🤖 AI Summary
Behavior cloning (BC) is prone to overfitting and failure under noisy demonstrations, particularly in implicit BC approaches such as energy-based models. To address this, we propose CLIC—a framework that reformulates BC as an interactive, correction-driven iterative process for optimal action estimation. CLIC leverages binary human feedback (“correct” or “accept”) on policy outputs to dynamically refine the action distribution and optimize the energy function. We provide theoretical convergence guarantees for both single- and multi-optimal-action settings and demonstrate support for heterogeneous non-demonstration feedback (e.g., attribute-based descriptions). Experiments show that CLIC significantly improves training stability of energy-based models and achieves superior robustness to demonstration noise, as well as enhanced generalization across diverse feedback modalities, in both simulated and real-world robotic tasks.
📝 Abstract
Behavior cloning (BC) traditionally relies on demonstration data, assuming the demonstrated actions are optimal.

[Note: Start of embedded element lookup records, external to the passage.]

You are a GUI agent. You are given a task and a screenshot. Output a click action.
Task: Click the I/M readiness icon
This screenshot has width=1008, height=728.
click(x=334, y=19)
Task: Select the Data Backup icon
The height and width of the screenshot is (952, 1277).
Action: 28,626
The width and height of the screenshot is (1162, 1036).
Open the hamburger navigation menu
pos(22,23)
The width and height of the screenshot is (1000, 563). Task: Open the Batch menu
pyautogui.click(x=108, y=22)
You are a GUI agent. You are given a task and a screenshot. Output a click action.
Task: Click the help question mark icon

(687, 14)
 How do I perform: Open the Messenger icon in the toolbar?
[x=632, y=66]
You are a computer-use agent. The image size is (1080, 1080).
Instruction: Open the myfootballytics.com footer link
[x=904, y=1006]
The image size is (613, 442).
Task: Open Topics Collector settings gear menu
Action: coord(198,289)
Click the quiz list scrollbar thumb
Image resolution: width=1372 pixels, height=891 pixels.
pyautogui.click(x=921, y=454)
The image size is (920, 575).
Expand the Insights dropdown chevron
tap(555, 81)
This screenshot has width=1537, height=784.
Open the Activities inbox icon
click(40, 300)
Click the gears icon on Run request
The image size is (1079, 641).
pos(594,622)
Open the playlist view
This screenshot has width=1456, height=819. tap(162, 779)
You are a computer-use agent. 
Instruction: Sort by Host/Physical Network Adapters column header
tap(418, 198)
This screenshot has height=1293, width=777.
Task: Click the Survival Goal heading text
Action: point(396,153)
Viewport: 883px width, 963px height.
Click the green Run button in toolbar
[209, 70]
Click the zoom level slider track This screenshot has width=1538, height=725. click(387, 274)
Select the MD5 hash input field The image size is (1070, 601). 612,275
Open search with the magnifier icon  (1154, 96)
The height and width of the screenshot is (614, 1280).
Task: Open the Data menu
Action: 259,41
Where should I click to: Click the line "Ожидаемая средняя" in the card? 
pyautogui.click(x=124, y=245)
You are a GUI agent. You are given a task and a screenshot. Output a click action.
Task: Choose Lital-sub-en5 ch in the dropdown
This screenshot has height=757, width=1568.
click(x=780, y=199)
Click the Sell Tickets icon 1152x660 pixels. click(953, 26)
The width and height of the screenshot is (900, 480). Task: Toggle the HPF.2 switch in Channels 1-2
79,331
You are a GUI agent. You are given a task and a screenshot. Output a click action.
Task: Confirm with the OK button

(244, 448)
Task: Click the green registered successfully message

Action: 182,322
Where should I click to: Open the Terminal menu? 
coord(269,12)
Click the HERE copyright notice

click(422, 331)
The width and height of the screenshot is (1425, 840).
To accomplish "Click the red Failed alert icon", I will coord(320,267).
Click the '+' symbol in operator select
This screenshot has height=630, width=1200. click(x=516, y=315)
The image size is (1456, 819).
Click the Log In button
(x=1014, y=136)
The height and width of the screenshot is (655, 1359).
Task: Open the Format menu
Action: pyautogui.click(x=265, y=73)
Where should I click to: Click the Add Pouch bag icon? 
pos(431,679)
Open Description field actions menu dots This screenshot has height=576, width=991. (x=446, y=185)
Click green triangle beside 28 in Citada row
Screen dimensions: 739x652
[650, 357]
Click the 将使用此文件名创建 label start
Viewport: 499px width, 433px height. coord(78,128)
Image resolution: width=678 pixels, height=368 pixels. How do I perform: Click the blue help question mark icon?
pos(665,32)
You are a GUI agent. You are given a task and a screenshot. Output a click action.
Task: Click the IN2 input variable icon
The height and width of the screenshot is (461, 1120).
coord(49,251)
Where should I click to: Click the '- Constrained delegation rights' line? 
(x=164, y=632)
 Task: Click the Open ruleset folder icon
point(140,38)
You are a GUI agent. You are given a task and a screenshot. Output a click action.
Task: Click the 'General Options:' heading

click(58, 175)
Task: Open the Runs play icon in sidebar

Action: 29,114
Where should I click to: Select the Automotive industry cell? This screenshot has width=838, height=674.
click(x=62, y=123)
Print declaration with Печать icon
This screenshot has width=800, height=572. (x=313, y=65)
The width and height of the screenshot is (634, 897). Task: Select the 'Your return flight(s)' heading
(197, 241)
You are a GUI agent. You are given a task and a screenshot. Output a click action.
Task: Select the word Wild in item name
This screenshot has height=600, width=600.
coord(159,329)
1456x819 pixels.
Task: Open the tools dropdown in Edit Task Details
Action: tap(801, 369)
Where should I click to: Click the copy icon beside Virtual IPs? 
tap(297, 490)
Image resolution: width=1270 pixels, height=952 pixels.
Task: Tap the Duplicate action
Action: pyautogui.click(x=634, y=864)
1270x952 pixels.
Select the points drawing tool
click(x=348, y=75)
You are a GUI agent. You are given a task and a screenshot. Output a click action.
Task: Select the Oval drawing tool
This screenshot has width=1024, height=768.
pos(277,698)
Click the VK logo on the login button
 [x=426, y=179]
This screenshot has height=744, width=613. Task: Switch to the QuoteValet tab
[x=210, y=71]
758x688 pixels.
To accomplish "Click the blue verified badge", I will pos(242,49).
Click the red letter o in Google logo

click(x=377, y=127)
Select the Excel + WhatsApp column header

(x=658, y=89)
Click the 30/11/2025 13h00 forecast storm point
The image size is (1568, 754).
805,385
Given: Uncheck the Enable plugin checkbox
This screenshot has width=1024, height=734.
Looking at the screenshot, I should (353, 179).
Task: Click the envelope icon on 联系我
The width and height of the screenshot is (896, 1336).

This can lead to overfitting under noisy data, particularly when expressive models are used (e.g., the energy-based model in Implicit BC). To address this, we extend behavior cloning into an iterative process of optimal action estimation within the Interactive Imitation Learning framework. Specifically, we introduce Contrastive policy Learning from Interactive Corrections (CLIC). CLIC leverages human corrections to estimate a set of desired actions and optimizes the policy to select actions from this set. We provide theoretical guarantees for the convergence of the desired action set to optimal actions in both single and multiple optimal action cases. Extensive simulation and real-robot experiments validate CLIC's advantages over existing state-of-the-art methods, including stable training of energy-based models, robustness to feedback noise, and adaptability to diverse feedback types beyond demonstrations. Our code will be publicly available soon.